West Texas Intermediate futures jumped 9.4% to settle near $78/bbl, their highest level in nearly a month, while Brent crude closed above $83/bbl. Prices extended gains in post-settlement trading after Trump said the U.S. would strike Iran "very hard" overnight Monday and Tuesday.
The rally followed a weekend exchange of U.S. and Iranian strikes, including attacks on energy infrastructure, that largely erased hopes tensions would ease and shipping through Hormuz would normalize.
In a social media post, Trump said Hormuz "will remain OPEN, with or without Iran," describing the United States as the waterway's "guardian" while proposing a 20% reimbursement on all other cargo transiting the strait. Earlier, he told Fox News the U.S. would likely seek to take control of the chokepoint.
"Reinstating the blockade is another rung up the escalation ladder, and that's forcing crude to reprice geopolitical risk," said Rebecca Babin, senior energy trader at CIBC Private Wealth Group. "The proposed 20% transit fee grabs attention, but the market is still waiting to see how it would actually be implemented."
The White House did not immediately provide details on how the proposed transit charge would be administered or whether it had been discussed with U.S. allies in the Gulf.
The Joint Maritime Information Center said U.S. Central Command would begin enforcing the blockade of Iranian ports and coastal areas beginning at 4 p.m. ET Tuesday. Analysts warned the move could increase the risk of further attacks on commercial shipping through the world's most important oil transit chokepoint.
Fresh uncertainty surrounding Hormuz has restored a geopolitical risk premium to crude markets after prices retreated in June following an interim U.S.-Iran peace agreement.
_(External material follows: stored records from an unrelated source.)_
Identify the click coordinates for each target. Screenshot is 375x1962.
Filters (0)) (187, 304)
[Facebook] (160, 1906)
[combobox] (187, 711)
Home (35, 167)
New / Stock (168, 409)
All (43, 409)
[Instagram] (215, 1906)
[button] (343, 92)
A 20% transit charge would amount to roughly $32 million for a fully loaded supertanker at current oil prices, significantly exceeding the fees previously reported by Iran for passage through the strait. Increased shipping costs would likely be reflected in higher crude prices.
The International Maritime Organization reiterated its opposition to charging fees for passage through international straits used for global navigation.
Meanwhile, Yemen's Houthis claimed responsibility for missile and drone attacks targeting a Saudi airport in response to earlier Saudi strikes on Sanaa. On Sunday, U.S. forces struck dozens of targets aimed at reducing Iran's ability to threaten shipping through Hormuz, while Iran launched attacks on U.S. allies across the Middle East. Kuwait also reported damage to an offshore drilling platform, marking the first direct strike on energy infrastructure in weeks.
"If the conflict expanded to target key facilities more broadly, oil could head to $100," said Saul Kavonic, senior energy analyst at MST Marquee.